■ Exercice
Exprimez en CSV à deux colonnes, intitulées « consigne » et « reponse », les lignes qui vont du début des données jusqu'à celle contenant « Select the yellow », incluse. Produisez une ligne CSV par consigne, avec chaque champ entre guillemets et les sauts de ligne remplacés par des espaces.
◇ ◇ ◇ ◇ ◇
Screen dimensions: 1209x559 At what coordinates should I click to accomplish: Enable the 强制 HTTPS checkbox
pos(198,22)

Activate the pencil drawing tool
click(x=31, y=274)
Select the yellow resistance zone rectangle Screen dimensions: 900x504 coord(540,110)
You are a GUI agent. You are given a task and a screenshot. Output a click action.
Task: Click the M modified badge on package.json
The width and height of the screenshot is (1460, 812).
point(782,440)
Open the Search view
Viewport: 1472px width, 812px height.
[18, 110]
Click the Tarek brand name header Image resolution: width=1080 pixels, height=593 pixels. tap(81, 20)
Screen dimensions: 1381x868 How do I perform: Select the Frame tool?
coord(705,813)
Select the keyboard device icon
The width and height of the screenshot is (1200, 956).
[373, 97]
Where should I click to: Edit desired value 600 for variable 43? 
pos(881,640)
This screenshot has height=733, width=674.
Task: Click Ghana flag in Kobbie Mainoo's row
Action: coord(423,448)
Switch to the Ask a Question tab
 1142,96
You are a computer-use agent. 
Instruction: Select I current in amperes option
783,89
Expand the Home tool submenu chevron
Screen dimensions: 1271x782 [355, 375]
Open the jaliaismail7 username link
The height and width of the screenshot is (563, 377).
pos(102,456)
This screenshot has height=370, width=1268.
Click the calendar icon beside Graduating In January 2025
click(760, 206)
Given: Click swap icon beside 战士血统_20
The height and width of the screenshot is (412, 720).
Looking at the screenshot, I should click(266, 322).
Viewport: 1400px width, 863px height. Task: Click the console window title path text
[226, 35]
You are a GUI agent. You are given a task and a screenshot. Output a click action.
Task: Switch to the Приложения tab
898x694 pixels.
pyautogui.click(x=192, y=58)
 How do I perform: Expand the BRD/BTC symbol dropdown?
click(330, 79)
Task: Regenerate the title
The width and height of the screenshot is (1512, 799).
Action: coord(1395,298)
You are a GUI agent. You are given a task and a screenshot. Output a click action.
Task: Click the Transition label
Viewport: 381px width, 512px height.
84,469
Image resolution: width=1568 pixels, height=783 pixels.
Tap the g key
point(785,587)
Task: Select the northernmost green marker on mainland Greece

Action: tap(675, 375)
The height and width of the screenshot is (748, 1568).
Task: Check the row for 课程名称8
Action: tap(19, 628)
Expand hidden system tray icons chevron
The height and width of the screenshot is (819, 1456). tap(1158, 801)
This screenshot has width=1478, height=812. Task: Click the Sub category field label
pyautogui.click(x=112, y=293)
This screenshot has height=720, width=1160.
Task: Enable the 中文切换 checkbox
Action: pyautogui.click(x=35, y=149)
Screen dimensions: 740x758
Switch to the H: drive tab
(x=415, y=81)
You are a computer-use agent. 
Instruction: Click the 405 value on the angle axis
◇ ◇ ◇ ◇ ◇
■ Résultat de l'exercice
consigne,reponse
"Screen dimensions: 1209x559 At what coordinates should I click to accomplish: Enable the 强制 HTTPS checkbox","pos(198,22)"
"Activate the pencil drawing tool","click(x=31, y=274)"
"Select the yellow resistance zone rectangle Screen dimensions: 900x504","coord(540,110)"